A crêpe, sometimes called a French pancake, is a very versatile dish to know. It can be served as a breakfast item, a nice snack, dinner entrée, or an elegant dessert. The recipe starts out the same for each. Possible a pinch of something to make it a little sweeter for a dessert or pinch of something else for an entrée. Most of the time, the paper-thin crêpes is served with a filling and maybe whipped cream or sauce as a topping. My all-time favorite is a banana and Nutella filling with a line of chocolate sauce over the top.
The place I really discovered crêpes was Munich, Germany. I was attending some training for a few weeks at the Siemens Institute. Walking back to my hotel after dinner one night, I passed a food stand making them. That cart was pulled up into the cover entrance of a department store after it closed. There were a few people in line waiting, so I stood by and watched for a few minutes. They only took a minute or so to make, so the line moved fast. I got what became my favorite. The stand became a nightly stop. Another rememberable crêpe was in a small restaurant in France. It was a savory one filled with a spinach/cheese/ mushroom filling. A great lunch.

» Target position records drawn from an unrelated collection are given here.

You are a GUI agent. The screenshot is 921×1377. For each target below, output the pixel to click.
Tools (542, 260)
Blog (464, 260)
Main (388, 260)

Crêpes Are Easier Than You Think
Like many dishes with a reputation for elegance, crêpes are easier to make than you have been led to believe. In commercial kitchens, they will be made with a special pan, maybe even with a dedicated machine. A batter spreader makes it look difficult, too. I have enjoyed them in up-scaled restaurants where they prepared them table side, with a portable maker.
Reality check: You do not need fancy pans or special tools. Learning the technique to cook the perfect crêpe is not that difficult. Just keep in mind, the first one always seems to be a failure.

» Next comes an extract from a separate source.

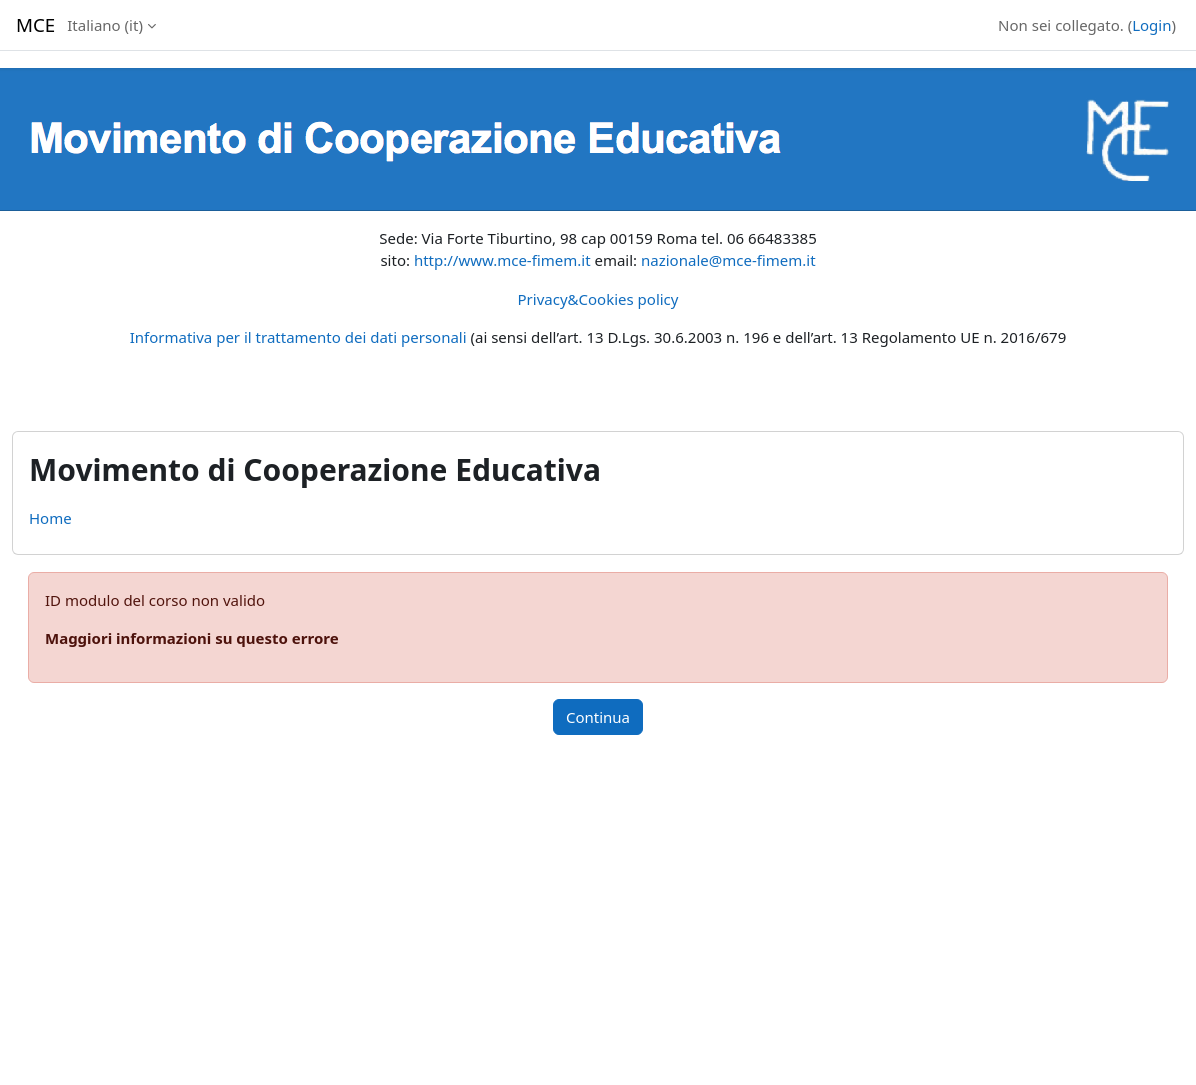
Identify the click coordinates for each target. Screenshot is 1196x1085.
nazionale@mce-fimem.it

While this is my blog and I do have some outside guest bloggers, this time I am going to refer you to an Alton Brown webpage. It really shows how simple it can be.
Crêpes Cheat 101
If you look at the batter of the food network recipe or for that matter any other you find online, you see it has fairly simple ingredients. If you compare them to a pancake recipe, you will see they are very similar. In fact, the basic difference is that pancakes include baking powder. This is to help the pancake become fluffy, which we do not want with the super-thin crêpes. The crêpe has egg.

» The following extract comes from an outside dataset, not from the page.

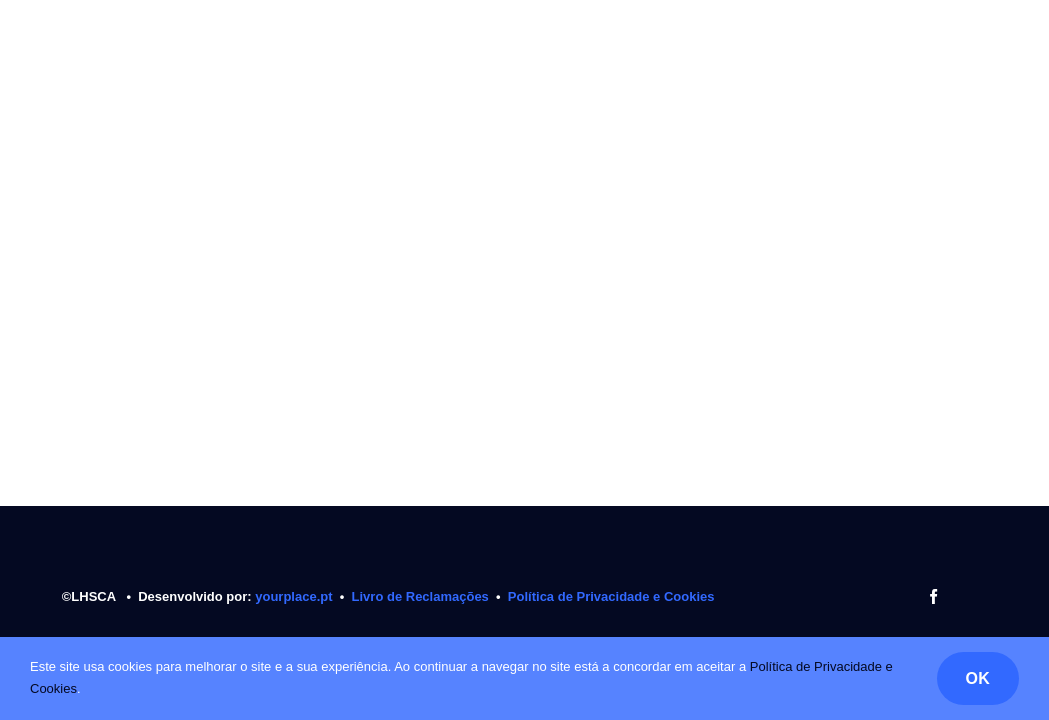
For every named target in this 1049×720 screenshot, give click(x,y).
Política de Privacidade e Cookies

Many food blogs will tell you, you can not use a pancake mix. I disagree! The Mrs. Butterworth pancake mix even has instructions to make a crêpe batter. I often use that. Traditionally, some areas of France use buckwheat. So give it a try.
If you are making a number of crêpes, like for a party, part of the fun will be making them to order. Make your batter ahead of time and let it rest. Have a choice of a few fillings. A great shortcut is to use canned pie filling. You only need a few spoons full for each one. Then drizzle the finished product with some chocolate sauce, or top with a scoop of ice cream.
Elegance on a Budget
A cup of pancake mix or flour, a little butter or oil, some water, and your favorite filling. Things you likely have on hand and all inexpensive. The result is something you will find in upscale restaurants. It might take a little practice with a pan to get it right, but it is not hard.